Taking the entries below from the top, restate each line exactly and end with the line containing "The image size is (1297, 861).".

Pixel coordinate grounding data
------------------------

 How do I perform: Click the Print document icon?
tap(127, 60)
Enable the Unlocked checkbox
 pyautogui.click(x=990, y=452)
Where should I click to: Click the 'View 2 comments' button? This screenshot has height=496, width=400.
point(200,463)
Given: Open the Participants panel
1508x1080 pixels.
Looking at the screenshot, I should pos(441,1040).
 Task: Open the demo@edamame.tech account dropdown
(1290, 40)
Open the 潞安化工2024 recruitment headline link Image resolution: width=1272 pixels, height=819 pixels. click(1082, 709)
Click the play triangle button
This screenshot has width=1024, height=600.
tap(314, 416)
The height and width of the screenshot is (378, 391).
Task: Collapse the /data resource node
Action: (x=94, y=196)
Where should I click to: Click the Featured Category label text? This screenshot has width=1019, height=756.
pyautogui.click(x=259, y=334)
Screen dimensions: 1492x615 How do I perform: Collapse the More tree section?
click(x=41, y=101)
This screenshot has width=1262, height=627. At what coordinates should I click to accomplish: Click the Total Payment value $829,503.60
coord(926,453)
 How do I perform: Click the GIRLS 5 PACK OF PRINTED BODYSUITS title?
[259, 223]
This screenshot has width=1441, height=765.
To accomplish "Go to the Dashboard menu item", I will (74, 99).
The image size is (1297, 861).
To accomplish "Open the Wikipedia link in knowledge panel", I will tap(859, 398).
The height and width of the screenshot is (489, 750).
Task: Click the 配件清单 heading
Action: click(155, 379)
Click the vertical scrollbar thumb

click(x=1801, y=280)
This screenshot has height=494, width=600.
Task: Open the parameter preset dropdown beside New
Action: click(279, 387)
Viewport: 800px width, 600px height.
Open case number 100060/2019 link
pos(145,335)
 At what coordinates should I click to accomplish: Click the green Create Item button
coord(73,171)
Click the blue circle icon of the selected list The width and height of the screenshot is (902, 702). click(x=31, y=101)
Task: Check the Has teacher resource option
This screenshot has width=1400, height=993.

------------------------

SOLUTION TO THIS EXERCISE
 How do I perform: Click the Print document icon?
tap(127, 60)
Enable the Unlocked checkbox
 pyautogui.click(x=990, y=452)
Where should I click to: Click the 'View 2 comments' button? This screenshot has height=496, width=400.
point(200,463)
Given: Open the Participants panel
1508x1080 pixels.
Looking at the screenshot, I should pos(441,1040).
 Task: Open the demo@edamame.tech account dropdown
(1290, 40)
Open the 潞安化工2024 recruitment headline link Image resolution: width=1272 pixels, height=819 pixels. click(1082, 709)
Click the play triangle button
This screenshot has width=1024, height=600.
tap(314, 416)
The height and width of the screenshot is (378, 391).
Task: Collapse the /data resource node
Action: (x=94, y=196)
Where should I click to: Click the Featured Category label text? This screenshot has width=1019, height=756.
pyautogui.click(x=259, y=334)
Screen dimensions: 1492x615 How do I perform: Collapse the More tree section?
click(x=41, y=101)
This screenshot has width=1262, height=627. At what coordinates should I click to accomplish: Click the Total Payment value $829,503.60
coord(926,453)
 How do I perform: Click the GIRLS 5 PACK OF PRINTED BODYSUITS title?
[259, 223]
This screenshot has width=1441, height=765.
To accomplish "Go to the Dashboard menu item", I will (74, 99).
The image size is (1297, 861).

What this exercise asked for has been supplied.